Hidayatullah.com– Para politisi Kristen di Iraq berusaha membatalkan legislasi larangan impor dan penjualan minuman beralkohol (minol) alias minuman keras (miras).
Aparat bea cukai hari Sabtu (4/3/2023) diperintahkan untuk melaksanakan larangan tersebut, yang menjadi undang-undang meskipun ada suara penolakan, lansir BBC.
Kelompok Kristen bernama Gerakan Babilon itu, yang memiliki lima kursi perwakilan di parlemen, melayangkan gugatan dengan alasan UU tersebut tidak demokratis karena mengabaikan hak-hak minoritas dan membatasi kebebasan.
UU itu juga bertentangan dengan keputusan pemerintah, yang diberlakukan lebih dahulu kurang dari sepekan sebelum lembaran negara mempublikasikan UU tersebut pada 20 Februari. Peraturan pemerintah itu menetapkan tarif 200% untuk semua minuman beralkohol impor yang diimpor selama empat tahun ke depan, kata mereka.
Konsumsi alkohol di tempat umum tidak disukai masyarakat di Iraq, yang mayoritas Muslim. Namun, minuman beralkohol dapat dibeli di toko minuman keras atau bar-bar berlisensi.
UU tersebut, yang aslinya diloloskan oleh parlemen pada 2016, memberlakukan denda sampai 25 juta dinar Iraq.
Peraturan tersebut melarang penjualan, impor atau produksi minuman beralkohol, dan baru menjadi resmi menjadi UU bulan lalu, tujuh tahun setelah diloloskan, setelah dimuat dalam lembaran negara.
Masih belum jelas seberapa ketat peraturan baru itu akan ditegakkan, dan apakah nantinya akan dibatalkan oleh Mahkamah Agung.

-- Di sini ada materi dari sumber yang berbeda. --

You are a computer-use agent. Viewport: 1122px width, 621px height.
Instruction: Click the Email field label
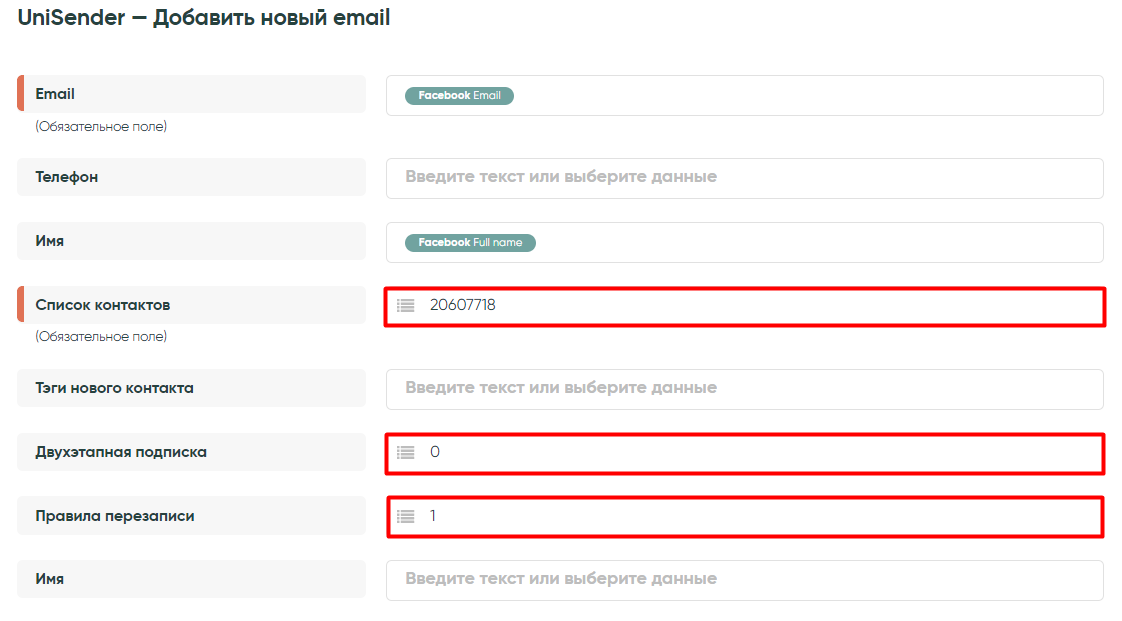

Sarmad Abbas, seorang agen properti berbasis di Baghdad, kepada AFP bahwa UU itu justru akan menyemarakkan perdagangan miras di pasar gelap.
Dia mengakui bahwa ajaran Islam melarang konsumsi alkohol. “Tetapi ini adalah kebebasan pribadi yang tidak dapat Anda larang untuk dilakukan oleh warga negara,” katanya.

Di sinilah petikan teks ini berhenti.